╭─ Provided records

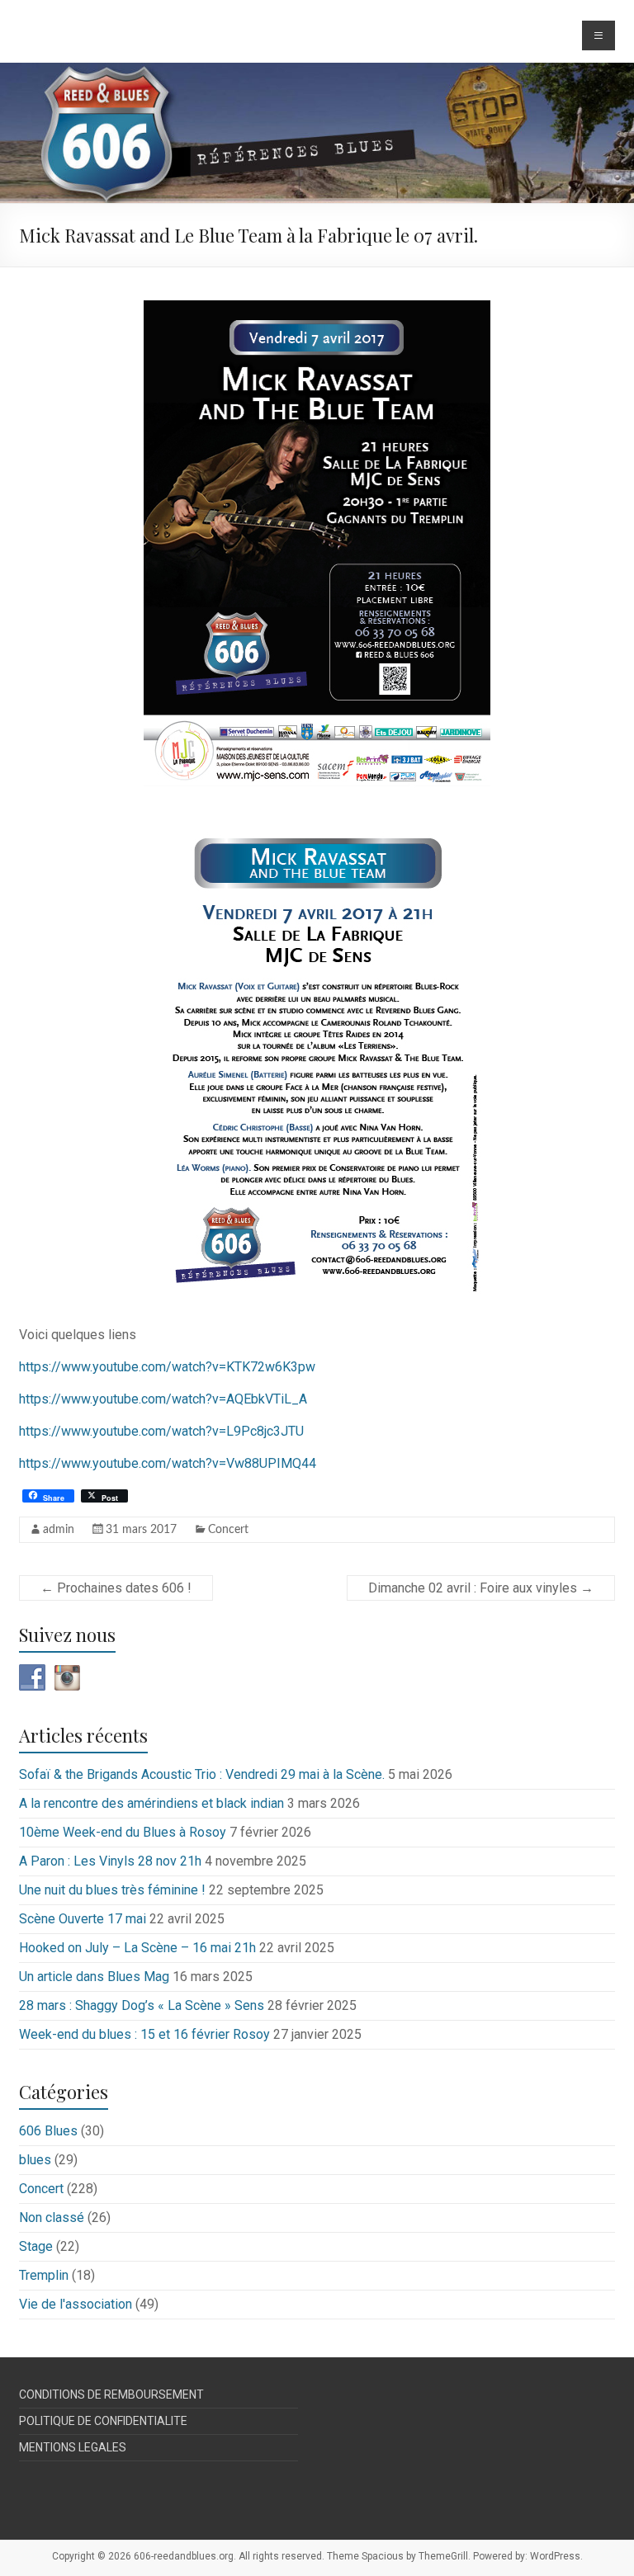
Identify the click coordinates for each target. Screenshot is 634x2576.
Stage (36, 2246)
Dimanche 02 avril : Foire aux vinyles (481, 1588)
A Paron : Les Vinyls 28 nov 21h (110, 1861)
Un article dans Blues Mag (94, 1976)
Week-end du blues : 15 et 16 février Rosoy (144, 2034)
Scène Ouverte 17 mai (82, 1919)
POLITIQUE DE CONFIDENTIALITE (103, 2420)
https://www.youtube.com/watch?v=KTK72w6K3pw (167, 1367)
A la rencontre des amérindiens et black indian (151, 1803)
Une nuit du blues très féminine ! (112, 1890)
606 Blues (48, 2131)
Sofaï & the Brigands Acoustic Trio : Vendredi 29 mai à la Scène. (202, 1774)
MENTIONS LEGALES (72, 2447)
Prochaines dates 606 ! (116, 1588)
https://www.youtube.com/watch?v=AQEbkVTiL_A (163, 1399)
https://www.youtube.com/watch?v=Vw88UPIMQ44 (167, 1463)
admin (58, 1530)
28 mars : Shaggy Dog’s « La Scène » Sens (141, 2005)
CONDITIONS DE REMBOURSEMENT (111, 2394)
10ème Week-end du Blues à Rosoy (122, 1832)
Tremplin (44, 2275)
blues (35, 2160)
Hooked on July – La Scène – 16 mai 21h (137, 1948)
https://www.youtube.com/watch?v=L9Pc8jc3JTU (161, 1431)
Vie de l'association (75, 2304)
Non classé (51, 2217)
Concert (228, 1530)
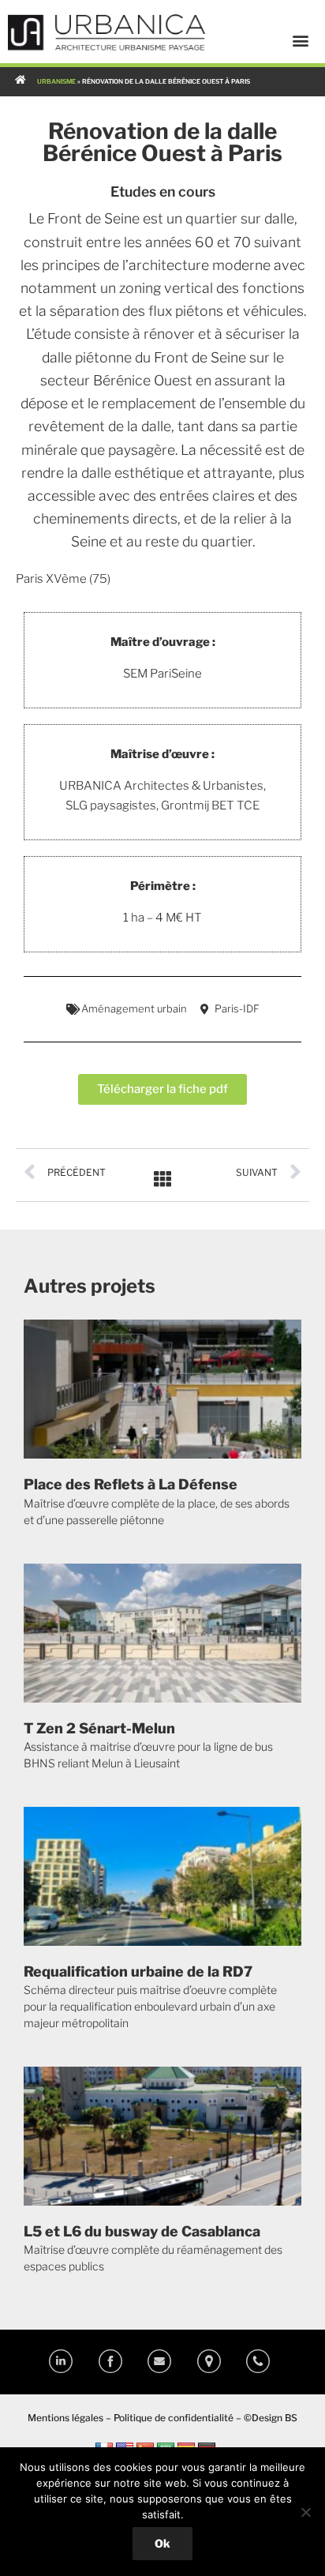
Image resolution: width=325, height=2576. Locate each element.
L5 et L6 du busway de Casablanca (142, 2231)
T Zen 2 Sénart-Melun (99, 1728)
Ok (162, 2543)
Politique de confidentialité (173, 2418)
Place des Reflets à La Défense (130, 1484)
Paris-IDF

╰─

▶ [Exercise]: Pictures excluded, copy the lines exactly from where the material starts to the line with "https://www.youtube.com/watch?v=KTK72w6K3pw (167, 1367)", inclusive.

▶ [Result of this task]:
Identify the click coordinates for each target. Screenshot is 634x2576.
Stage (36, 2246)
Dimanche 02 avril : Foire aux vinyles (481, 1588)
A Paron : Les Vinyls 28 nov 21h (110, 1861)
Un article dans Blues Mag (94, 1976)
Week-end du blues : 15 et 16 février Rosoy (144, 2034)
Scène Ouverte 17 mai (82, 1919)
POLITIQUE DE CONFIDENTIALITE (103, 2420)
https://www.youtube.com/watch?v=KTK72w6K3pw (167, 1367)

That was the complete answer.